In base alle nuove disposizioni, si applica a carico del cessionario o committente, una sanzione in misura fissa (da 500 a 20mila euro) purché l'omissione degli adempimenti connessi all'inversione contabile non “occulti” l'operazione, che risulta comunque dalla contabilità tenuta ai fini delle imposte sui redditi (per esempio, dal libro giornale o, per coloro che tengono la contabilità semplificata, dal registro degli acquisti). Se, invece, l'operazione viene occultata, la sanzione è proporzionale e oscilla tra il 5% e il 10% dell'imponibile non documentato, con un minimo di mille euro.

Ricorso errato al sistema ordinario
Si tratta dell'ipotesi di «irregolare assolvimento del tributo» che si realizza quando per un'operazione da assoggettare a reverse charge, il cedente o prestatore, per errore, emette una fattura con Iva (articolo 6, comma 9-bis.1, Dlgs 471/1997).
In base alle nuove disposizioni, è previsto che qualora, seppur erroneamente, l'imposta sia stata comunque assolta dal cedente o prestatore per effetto dell'avvenuta registrazione (articolo 23 del Dpr 633/1972), il cessionario o committente non è tenuto a regolarizzare l'operazione, rimanendo operante il diritto alla detrazione d'imposta.
Tuttavia, al cessionario o committente, debitore d'imposta, è applicata una sanzione in misura fissa da un minimo di 250 euro fino a un massimo di 10mila euro, con una responsabilità solidale anche del cedente o prestatore.

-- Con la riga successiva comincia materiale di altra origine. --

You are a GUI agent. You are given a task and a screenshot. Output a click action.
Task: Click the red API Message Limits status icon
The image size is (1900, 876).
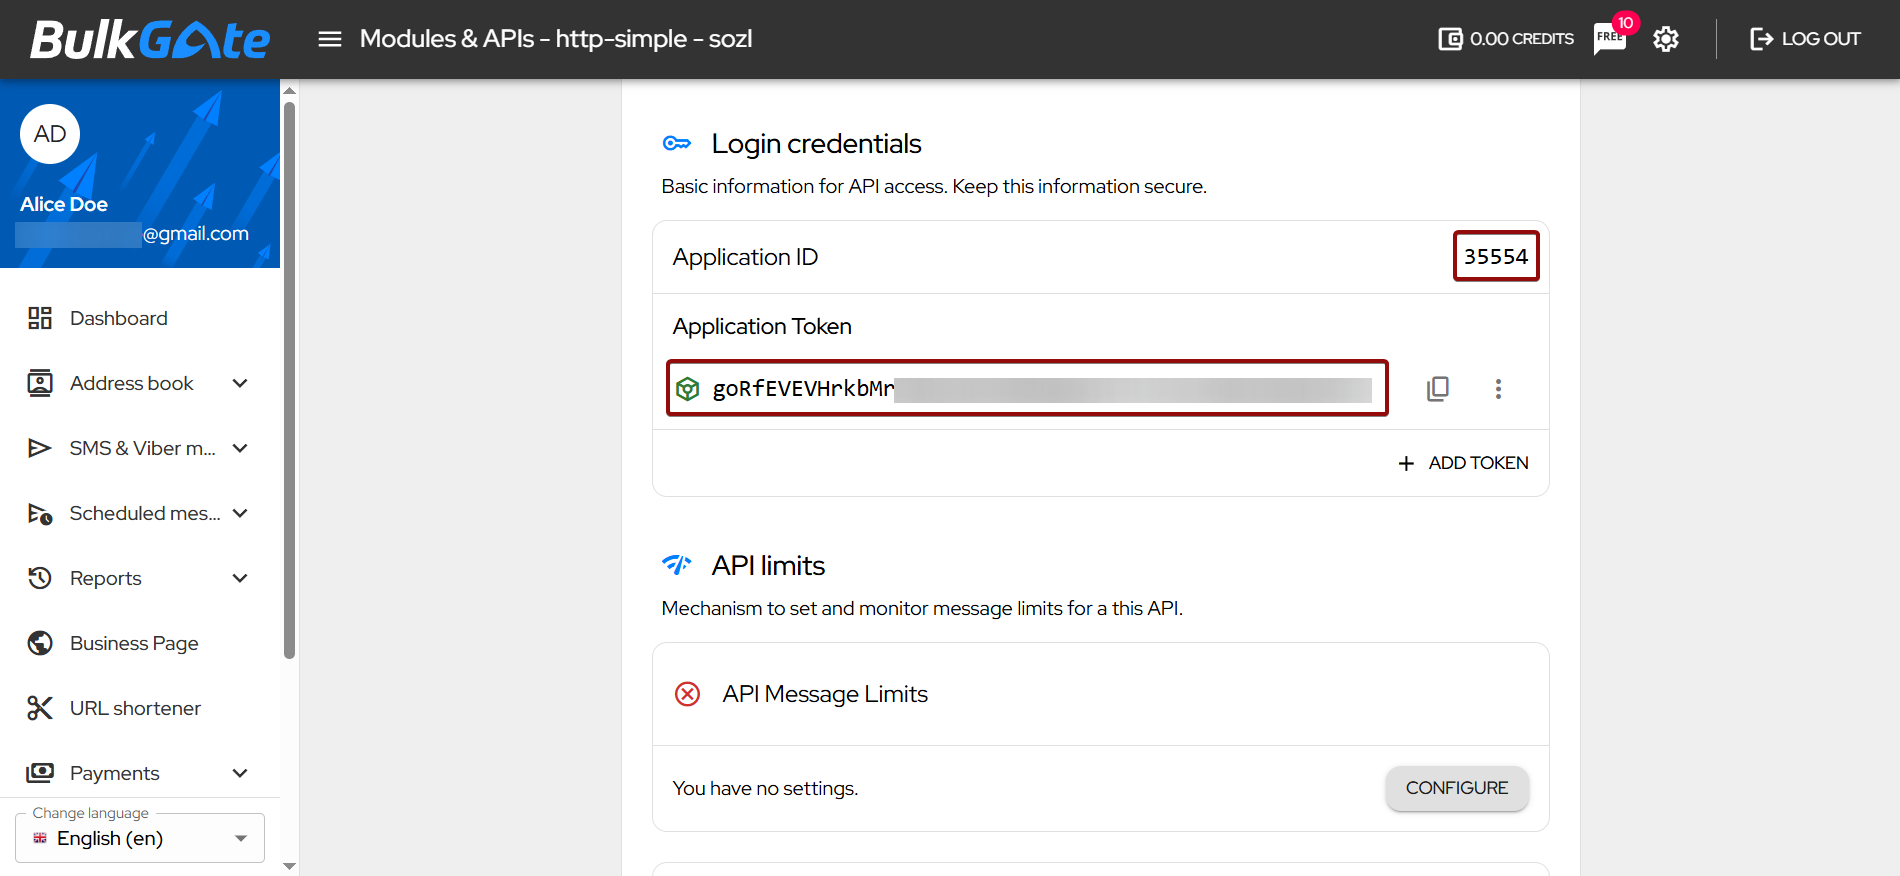point(687,694)
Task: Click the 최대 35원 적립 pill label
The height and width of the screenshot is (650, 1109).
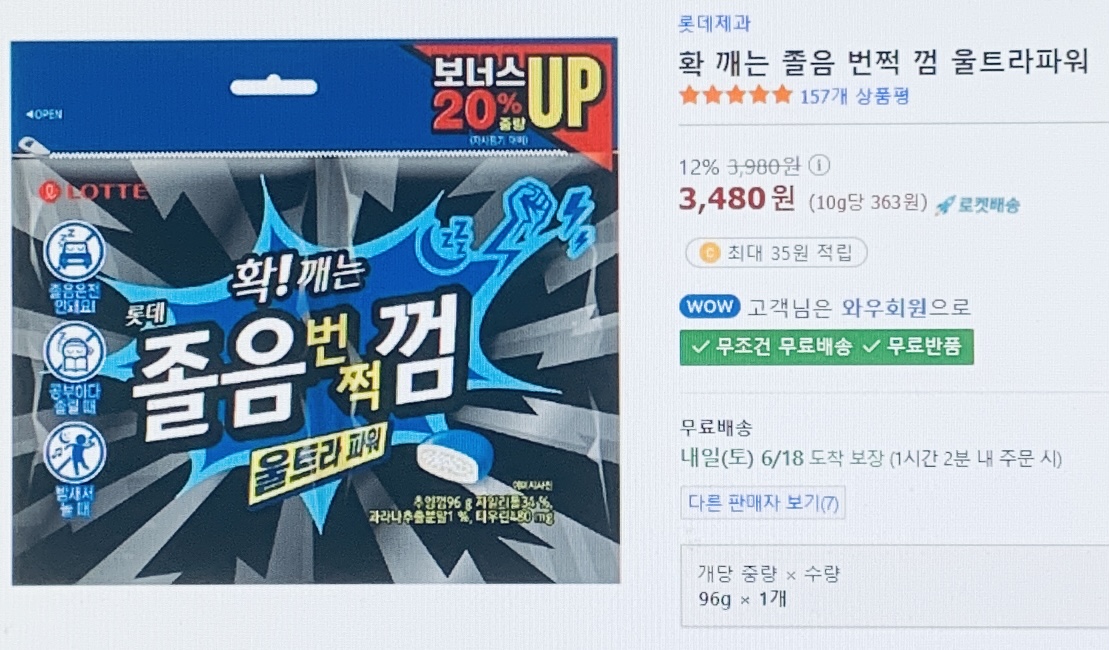Action: [x=776, y=253]
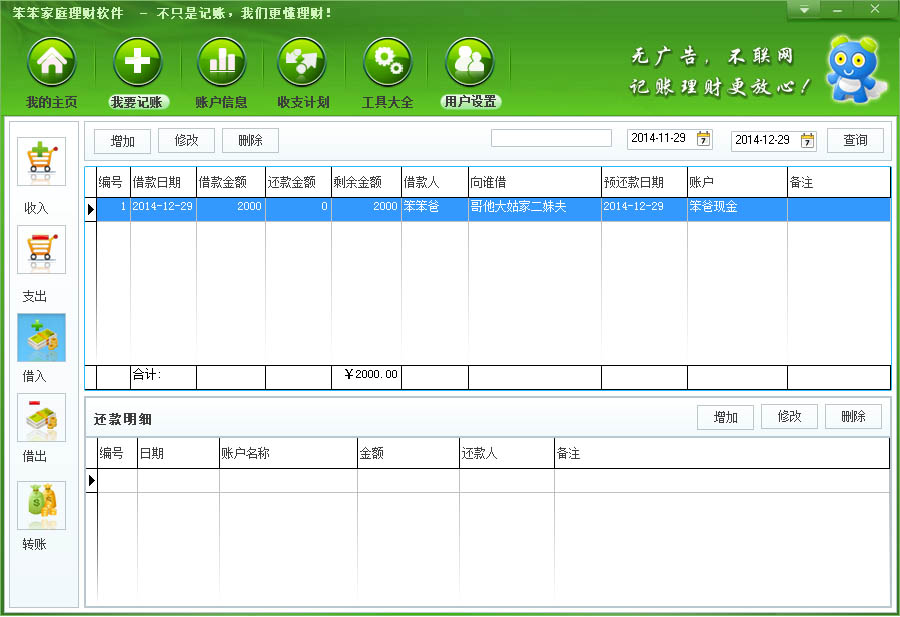This screenshot has height=617, width=900.
Task: Open the 我的主页 home icon
Action: 51,64
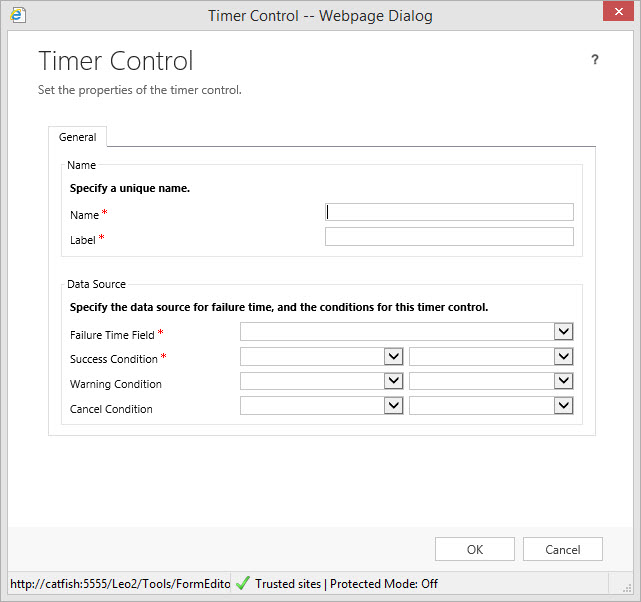This screenshot has width=641, height=602.
Task: Click into the Label text box
Action: tap(449, 237)

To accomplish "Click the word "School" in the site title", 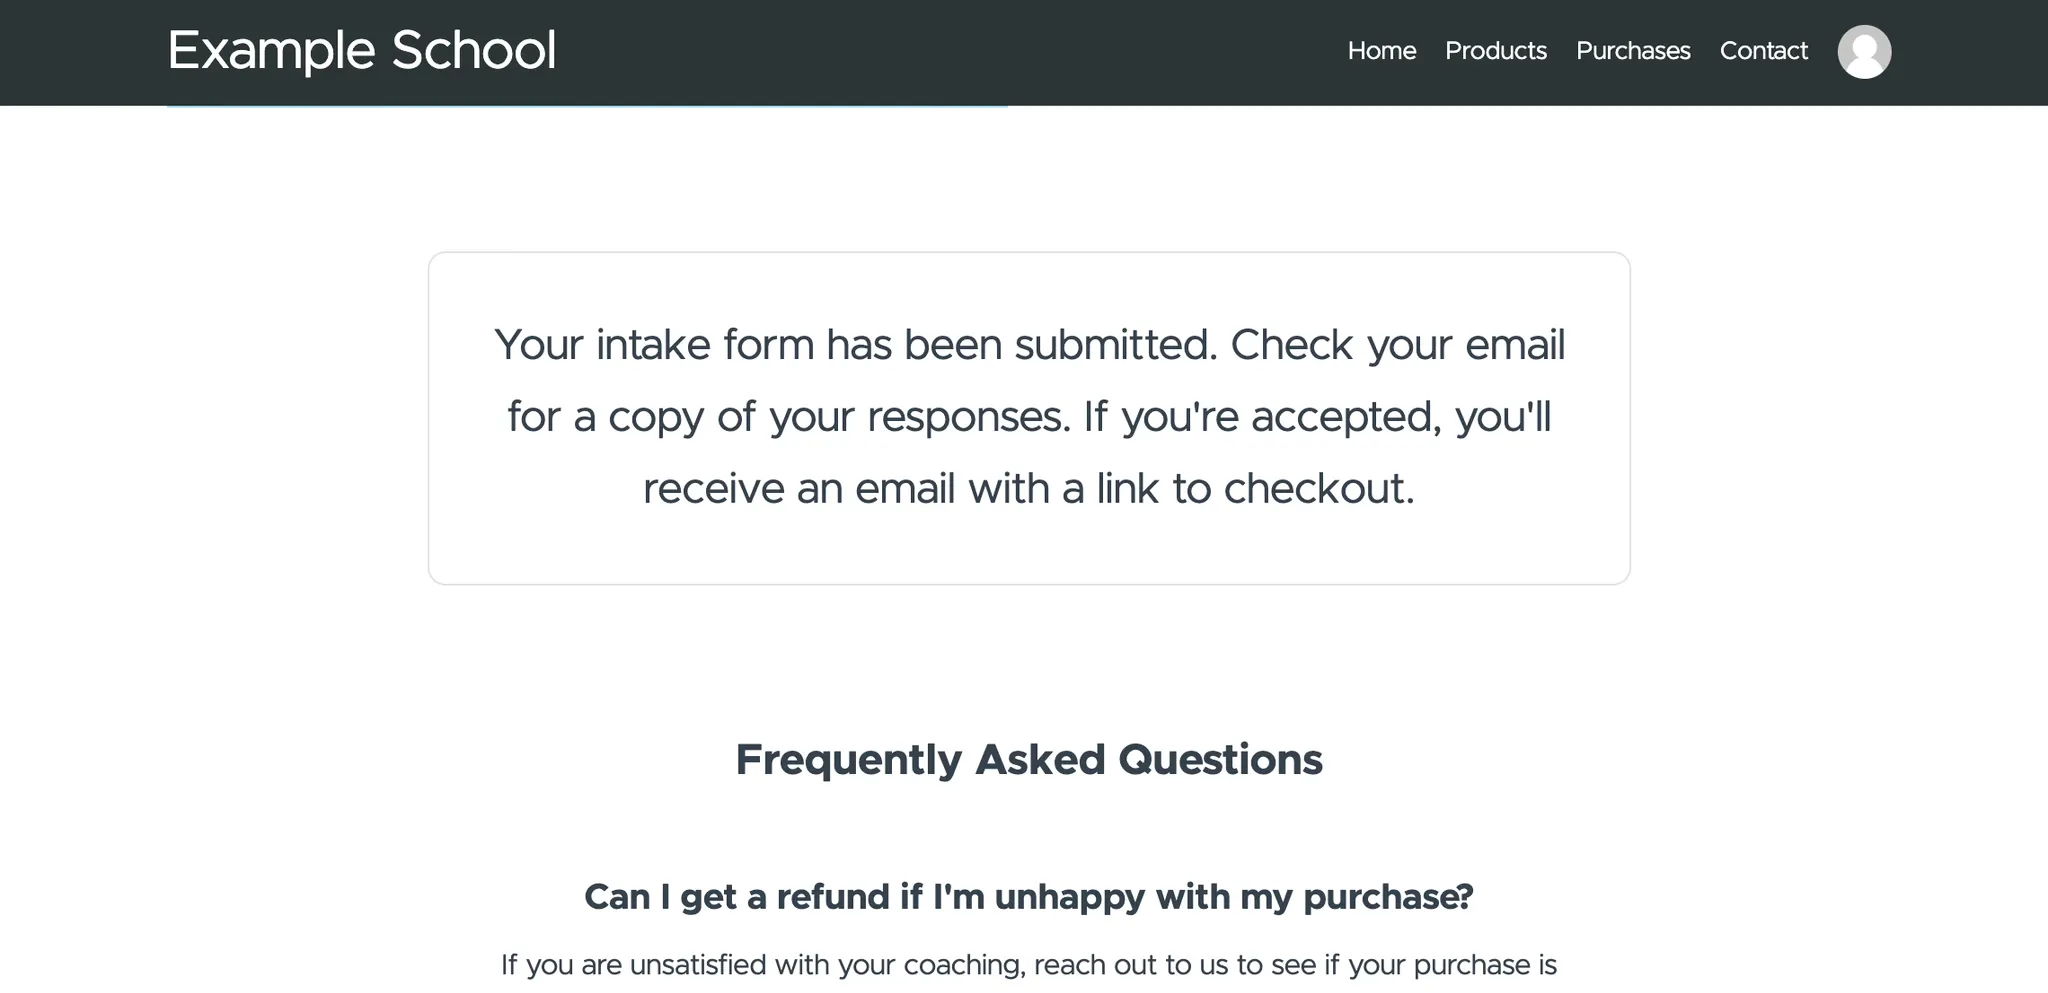I will point(474,50).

Tuttavia, qualora il comportamento evidenziato sia stato determinato da una finalità di evasione o frode di cui venga provata la consapevolezza del cessionario o committente, quest'ultimo è punito con la sanzione proporzionale compresa tra il 90% e il 180% dell'imposta.

Ricorso errato al reverse charge
Si tratta dell'ipotesi di «irregolare assolvimento del tributo» che si realizza quando ad un'operazione da assoggettare a Iva in via ordinaria, il cessionario o committente, erroneamente, applica il meccanismo dell'inversione contabile (articolo 6, comma 9-bis.2, Dlgs 471/1997).
Le violazioni in questione riguardano tutte le operazioni riconducibili alle ipotesi di reverse charge ma per le quali non ricorrono tutte le condizioni per la sua applicazione.
In base alle nuove disposizioni, il cessionario o committente ha il diritto alla detrazione dell'imposta assolta irregolarmente con l'inversione contabile, mentre il cedente o prestatore, seppur debitore dell'imposta, non è obbligato all'assolvimento dell'Iva.
Ciononostante, il cedente o prestatore è punito con l'applicazione della sanzione in misura fissa stabilita da un minimo di 250 euro a un massimo di 10mila euro, con responsabilità solidale del cessionario o committente.